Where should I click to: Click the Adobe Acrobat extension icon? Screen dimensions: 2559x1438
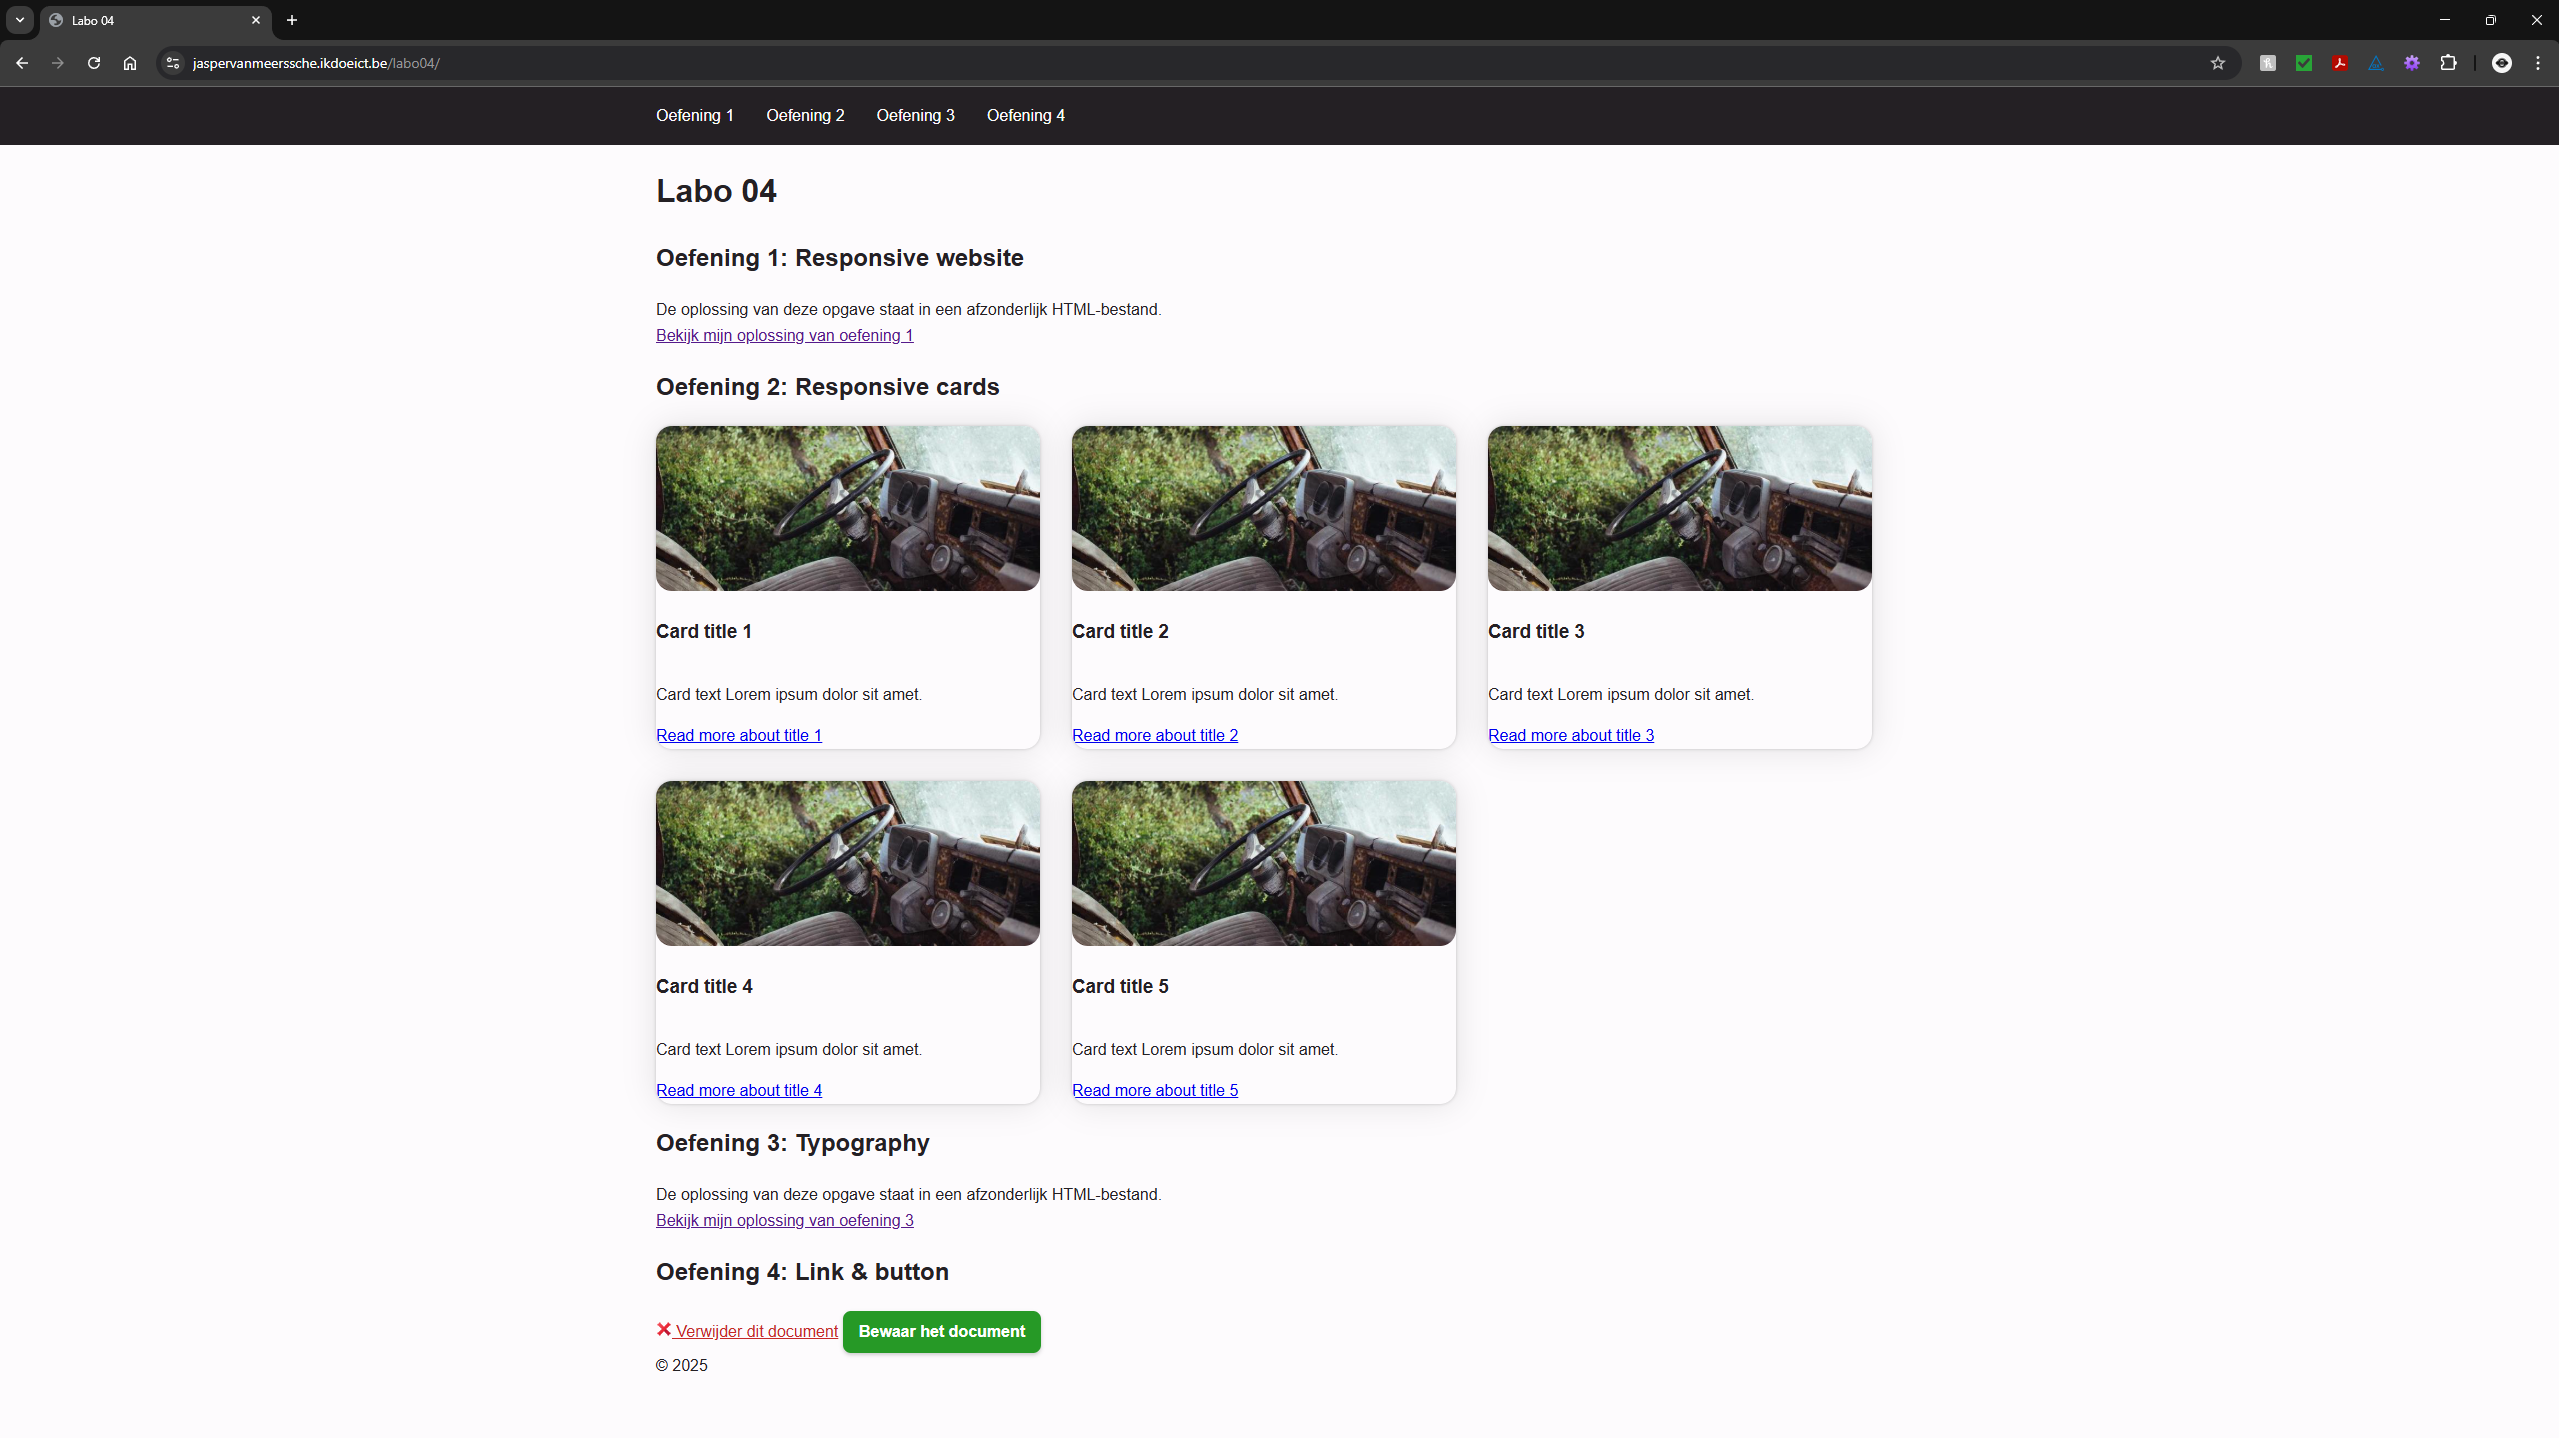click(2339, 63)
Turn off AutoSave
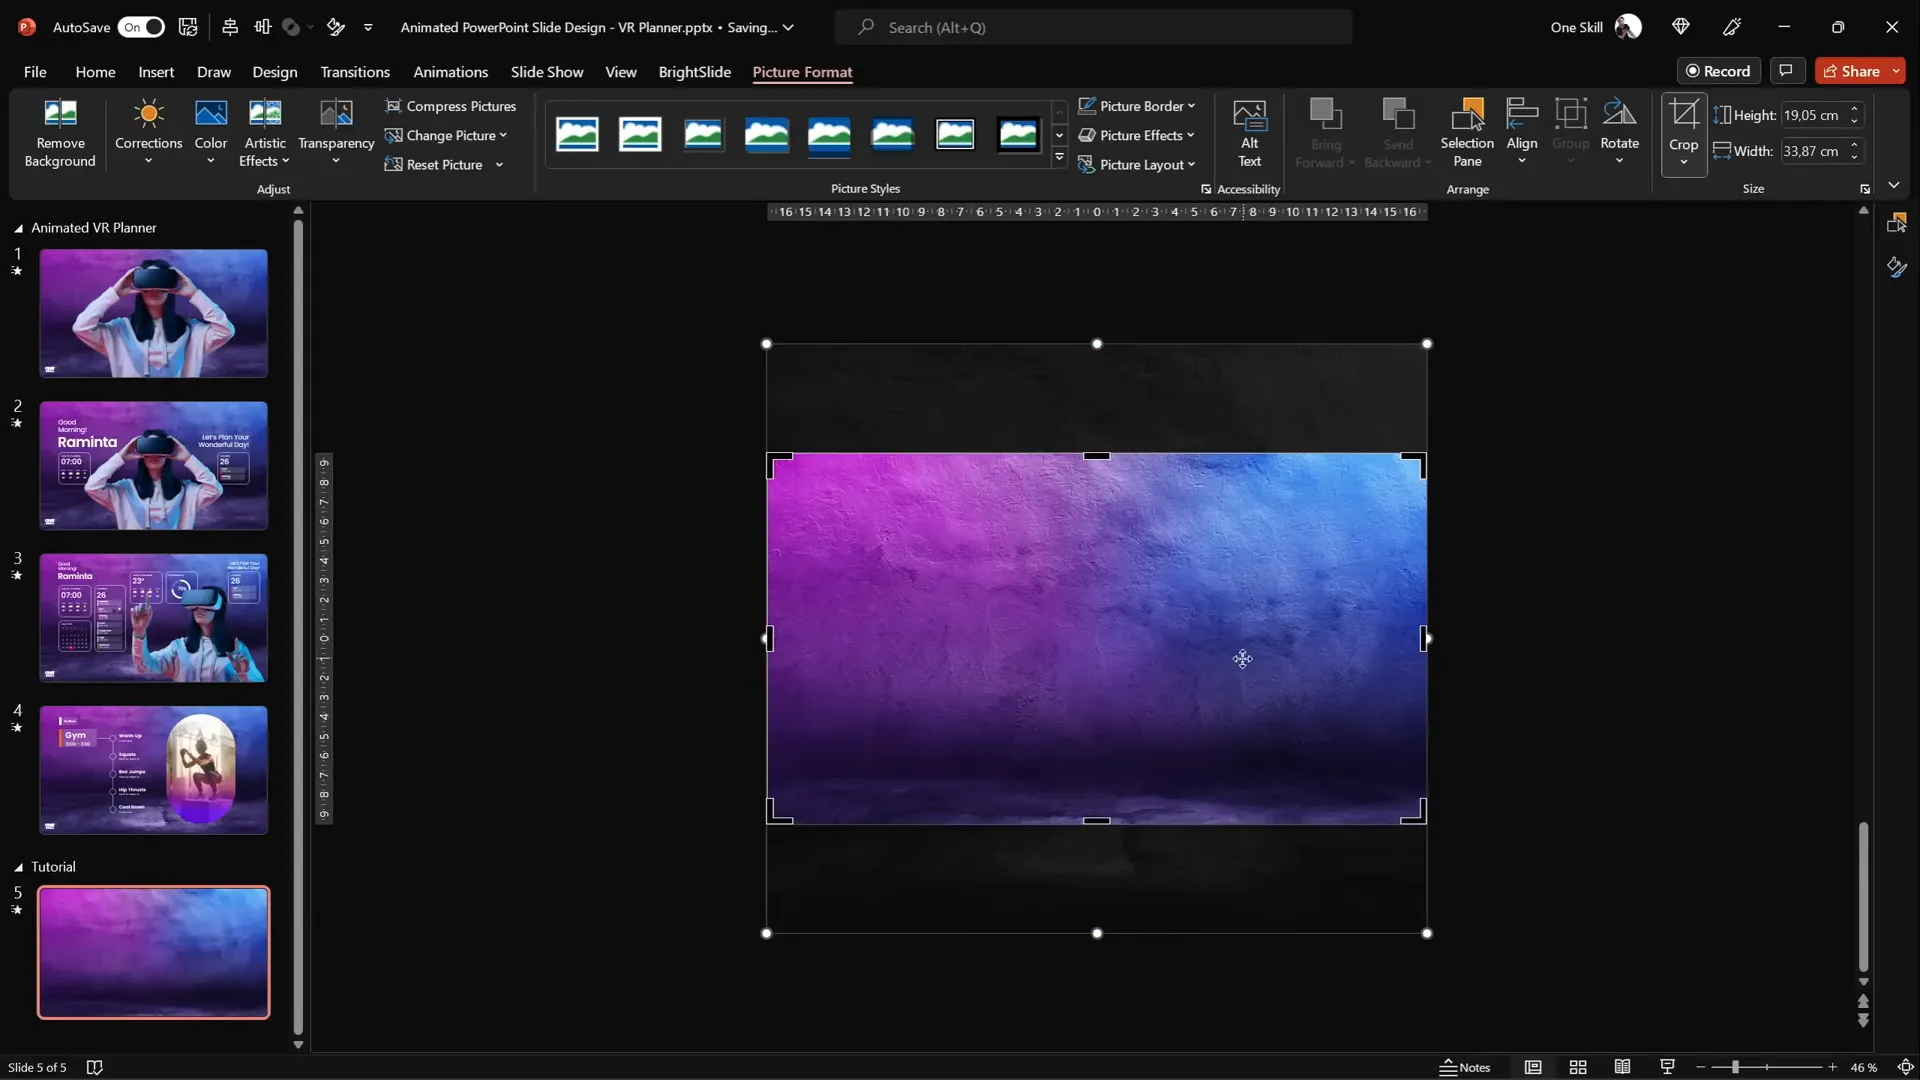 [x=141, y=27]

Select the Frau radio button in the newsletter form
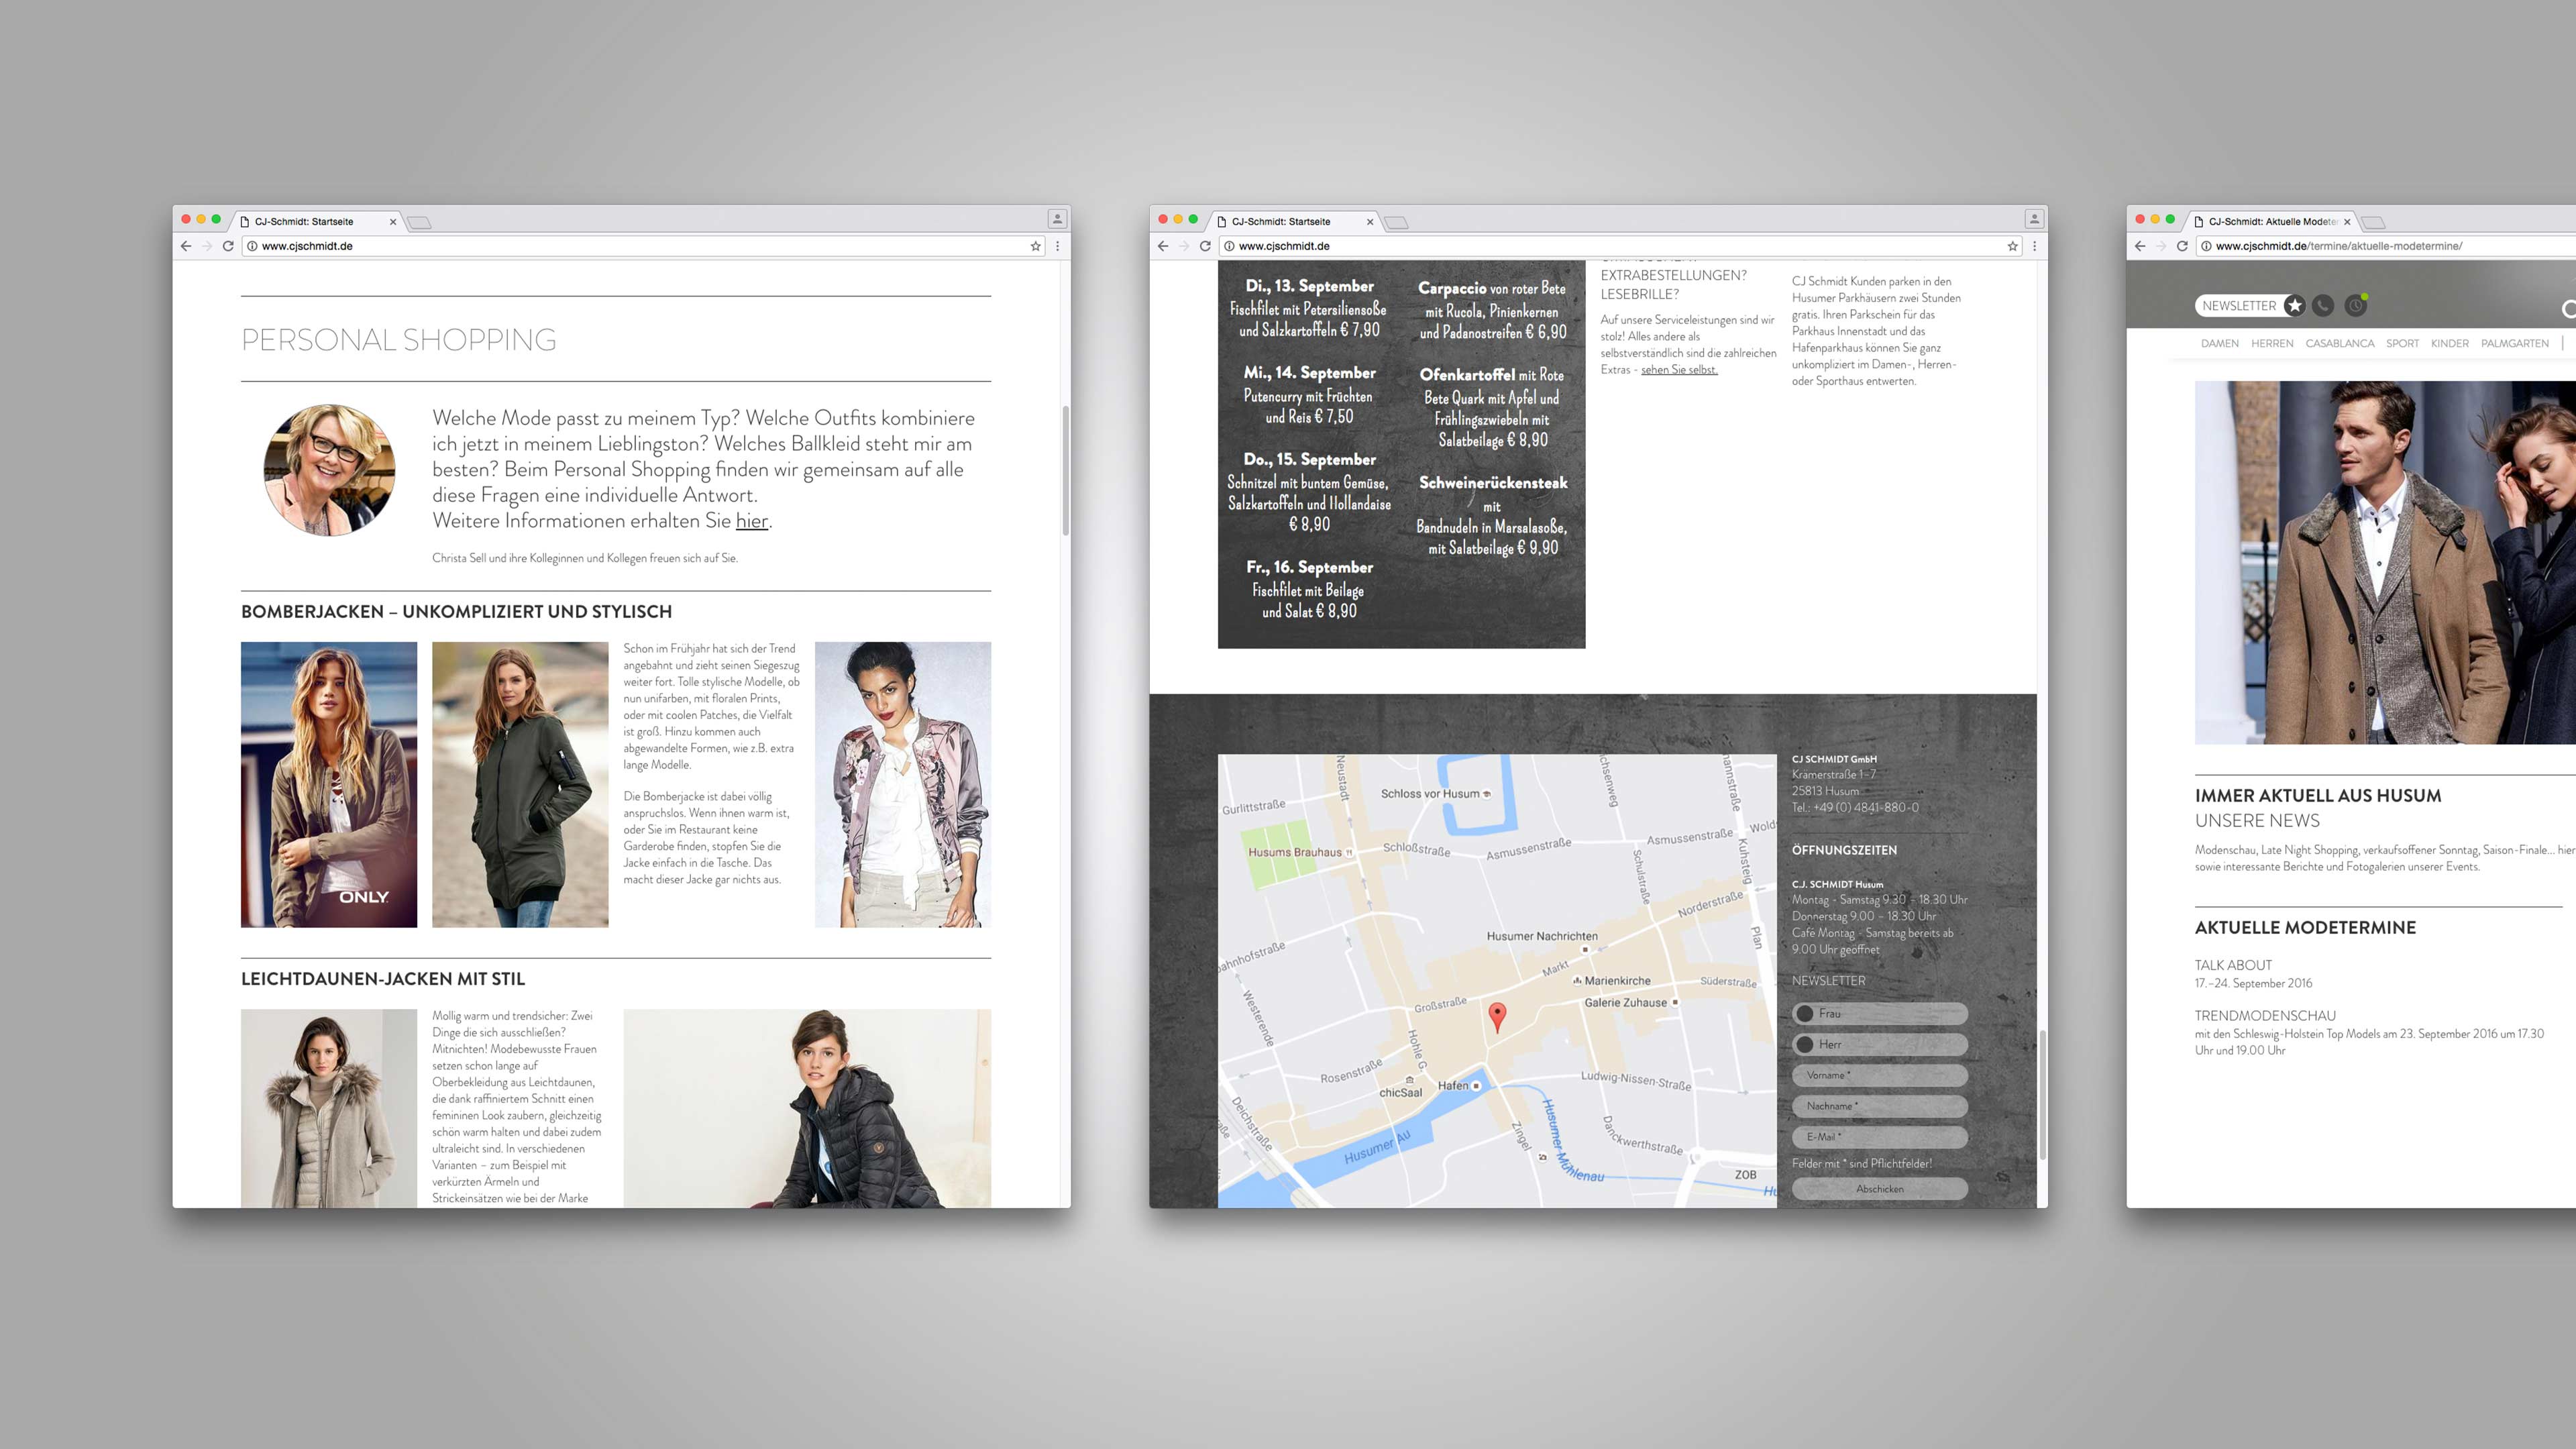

- **What you are asked to do**: If pictures appear in the data, omit them and copy all other parts exactly.

- **Exercise solution**:
Where should I click to: Click the Adobe Acrobat extension icon? Screen dimensions: 2559x1438
click(2339, 63)
Turn off AutoSave
 [x=141, y=27]

Select the Frau radio button in the newsletter form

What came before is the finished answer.